Diesel Emissions Reduction Act National Grants
A similar program to the Clean Heavy Duty Vehicles program described above, unobligated funding for the Diesel Emissions Reduction Act’s national grants is repealed by H.R.1. Six projects awarded using Inflation Reduction Act funding went at least partially to transit electrification, for either the upgrade of diesel trains (to potentially faster and rider-friendly electric rail) or efficient battery electric and hydrogen buses. The IRA provided $60 million in funding for the program.
Greenhouse Gas Reduction Fund
The bill rescinds $19 million in unobligated administrative funding for the $27 billion Greenhouse Gas Reduction Fund (GGRF), according to Congressional Budget Office data. The GGRF made clean transportation a priority (using strategies outlined in the U.S. National Blueprint for Transportation Decarbonization), and those projects were intended to be financed out of the $14 billion National Clean Investment Fund. Other priorities in the program include the Solar for All grant program, which dedicated $7 billion to residential solar. According to Environmental Protection Agency Administrator Lee Zeldin, $3 billion in funding had been obligated to projects prior to its rescission in the bill. Prior to the signing of the bill, the GGRF program was frozen by the Trump administration early in his term, and the administration’s authority to freeze the program has been the subject of ongoing litigation and may not yet have been unobligated or rescinded.

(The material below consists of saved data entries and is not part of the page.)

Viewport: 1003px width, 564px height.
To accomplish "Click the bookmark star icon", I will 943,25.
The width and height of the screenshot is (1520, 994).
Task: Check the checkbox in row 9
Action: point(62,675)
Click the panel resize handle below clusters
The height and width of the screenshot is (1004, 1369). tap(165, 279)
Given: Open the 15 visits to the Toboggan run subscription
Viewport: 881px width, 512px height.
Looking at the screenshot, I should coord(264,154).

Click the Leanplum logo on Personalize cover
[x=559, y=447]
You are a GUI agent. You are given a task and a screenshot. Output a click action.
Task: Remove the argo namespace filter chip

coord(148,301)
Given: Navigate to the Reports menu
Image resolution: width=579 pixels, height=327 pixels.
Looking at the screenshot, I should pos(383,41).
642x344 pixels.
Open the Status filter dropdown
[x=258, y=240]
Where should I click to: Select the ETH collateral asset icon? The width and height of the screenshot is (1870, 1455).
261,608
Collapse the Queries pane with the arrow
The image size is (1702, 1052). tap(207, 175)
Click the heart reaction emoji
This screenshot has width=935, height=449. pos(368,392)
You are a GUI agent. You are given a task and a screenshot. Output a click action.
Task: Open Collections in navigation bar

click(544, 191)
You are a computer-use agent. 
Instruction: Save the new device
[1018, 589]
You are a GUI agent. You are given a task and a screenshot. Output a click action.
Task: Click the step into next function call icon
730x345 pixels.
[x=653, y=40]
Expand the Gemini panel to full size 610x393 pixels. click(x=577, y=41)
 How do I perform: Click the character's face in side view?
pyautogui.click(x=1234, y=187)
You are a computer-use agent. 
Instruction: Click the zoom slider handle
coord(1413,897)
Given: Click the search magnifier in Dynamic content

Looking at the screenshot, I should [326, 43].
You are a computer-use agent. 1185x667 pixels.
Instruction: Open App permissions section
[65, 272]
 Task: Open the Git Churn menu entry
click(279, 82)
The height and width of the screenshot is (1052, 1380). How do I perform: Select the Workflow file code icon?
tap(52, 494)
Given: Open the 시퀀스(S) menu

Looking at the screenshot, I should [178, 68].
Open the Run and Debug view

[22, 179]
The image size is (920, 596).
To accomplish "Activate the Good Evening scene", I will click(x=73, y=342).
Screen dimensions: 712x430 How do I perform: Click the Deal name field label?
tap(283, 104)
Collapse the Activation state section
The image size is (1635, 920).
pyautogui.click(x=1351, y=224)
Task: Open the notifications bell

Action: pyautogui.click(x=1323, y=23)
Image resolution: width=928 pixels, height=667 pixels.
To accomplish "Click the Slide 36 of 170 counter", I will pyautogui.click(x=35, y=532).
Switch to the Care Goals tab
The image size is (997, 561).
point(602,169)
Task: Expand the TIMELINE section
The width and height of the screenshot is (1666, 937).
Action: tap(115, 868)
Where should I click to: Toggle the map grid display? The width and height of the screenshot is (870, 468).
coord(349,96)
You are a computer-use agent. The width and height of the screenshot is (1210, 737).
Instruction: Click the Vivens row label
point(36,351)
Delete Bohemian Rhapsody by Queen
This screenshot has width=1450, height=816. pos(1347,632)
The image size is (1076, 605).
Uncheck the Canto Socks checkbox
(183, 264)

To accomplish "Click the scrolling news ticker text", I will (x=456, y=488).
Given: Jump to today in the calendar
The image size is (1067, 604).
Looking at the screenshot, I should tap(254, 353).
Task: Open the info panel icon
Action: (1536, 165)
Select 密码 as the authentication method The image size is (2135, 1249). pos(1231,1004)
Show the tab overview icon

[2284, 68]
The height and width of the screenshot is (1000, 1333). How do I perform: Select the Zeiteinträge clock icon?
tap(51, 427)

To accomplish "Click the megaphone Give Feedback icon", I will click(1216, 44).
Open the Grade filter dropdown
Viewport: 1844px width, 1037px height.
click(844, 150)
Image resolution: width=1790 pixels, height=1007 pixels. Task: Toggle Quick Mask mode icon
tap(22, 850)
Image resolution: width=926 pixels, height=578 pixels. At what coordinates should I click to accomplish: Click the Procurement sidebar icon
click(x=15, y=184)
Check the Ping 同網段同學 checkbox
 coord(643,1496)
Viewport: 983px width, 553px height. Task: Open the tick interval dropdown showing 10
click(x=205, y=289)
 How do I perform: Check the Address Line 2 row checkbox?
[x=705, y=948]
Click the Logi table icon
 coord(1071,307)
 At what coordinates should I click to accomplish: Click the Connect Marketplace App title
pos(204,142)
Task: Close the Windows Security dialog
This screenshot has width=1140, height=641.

Transportation Project Environmental Reviews
The OBBB also rescinds Environmental Review Implementation Funds, funded at $100 million by the IRA, which provided training and capacity building for states and local governments to improve their ability to conduct environmental reviews, such as through the National Environmental Policy (NEPA) process. This rescission comes despite the fact that expediting permitting and the environmental review process is a stated priority for the House’s Transportation and Infrastructure Committee Chair, Representative Sam Graves, and the Senate’s Chair for the Environmental and Public Works Committee, Senator Shelley Moore Capito. The loss of these funds will only have a negative effect on the speed at which these reviews can be completed. H.R.1 instead included a provision for project sponsors to pay a fee equal to 125% the cost of an environmental assessment or impact statement to expedite environmental review timelines by adding deadlines. The true impact of such a policy is not yet certain, but it would not be surprising to see it further biases the process toward status quo projects, like highway widenings that provide familiar parameters for review, while failing to make the process easier for more nuanced and complex projects like transit expansions and highway removals. It is unclear how much had been obligated under this program before its rescission, but we found only three projects in three states with funding reported as obligated to recipients.